=== Records provided ===

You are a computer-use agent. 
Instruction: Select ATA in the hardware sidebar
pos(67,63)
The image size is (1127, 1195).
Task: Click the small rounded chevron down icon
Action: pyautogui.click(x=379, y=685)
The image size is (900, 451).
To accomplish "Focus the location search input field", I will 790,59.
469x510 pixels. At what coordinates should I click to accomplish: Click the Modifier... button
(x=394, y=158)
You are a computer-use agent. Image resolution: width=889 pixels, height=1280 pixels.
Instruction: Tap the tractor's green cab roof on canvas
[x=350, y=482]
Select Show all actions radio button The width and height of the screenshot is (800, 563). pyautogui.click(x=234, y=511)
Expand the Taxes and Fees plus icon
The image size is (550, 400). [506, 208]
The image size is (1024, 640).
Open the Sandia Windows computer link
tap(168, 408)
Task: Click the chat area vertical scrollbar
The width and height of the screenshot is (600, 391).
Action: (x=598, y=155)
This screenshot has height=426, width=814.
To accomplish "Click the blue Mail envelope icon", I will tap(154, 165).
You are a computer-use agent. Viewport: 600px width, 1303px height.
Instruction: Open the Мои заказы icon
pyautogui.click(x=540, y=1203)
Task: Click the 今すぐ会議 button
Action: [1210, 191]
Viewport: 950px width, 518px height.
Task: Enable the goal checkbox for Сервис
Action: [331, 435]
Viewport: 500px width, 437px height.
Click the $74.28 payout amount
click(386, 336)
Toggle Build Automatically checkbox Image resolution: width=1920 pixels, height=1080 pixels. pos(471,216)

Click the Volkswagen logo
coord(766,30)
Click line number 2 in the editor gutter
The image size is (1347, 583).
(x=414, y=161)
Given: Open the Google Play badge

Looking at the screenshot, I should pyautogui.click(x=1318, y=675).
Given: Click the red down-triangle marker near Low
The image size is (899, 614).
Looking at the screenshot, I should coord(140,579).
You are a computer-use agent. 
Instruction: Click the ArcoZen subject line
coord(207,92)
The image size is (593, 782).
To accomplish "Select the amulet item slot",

===

Your assignment:
Set down, exactly as they appear, the line holding "Given: Open the Google Play badge" and every line after it until the records end.

Solution to this exercise:
Given: Open the Google Play badge

Looking at the screenshot, I should pyautogui.click(x=1318, y=675).
Given: Click the red down-triangle marker near Low
The image size is (899, 614).
Looking at the screenshot, I should coord(140,579).
You are a computer-use agent. 
Instruction: Click the ArcoZen subject line
coord(207,92)
The image size is (593, 782).
To accomplish "Select the amulet item slot",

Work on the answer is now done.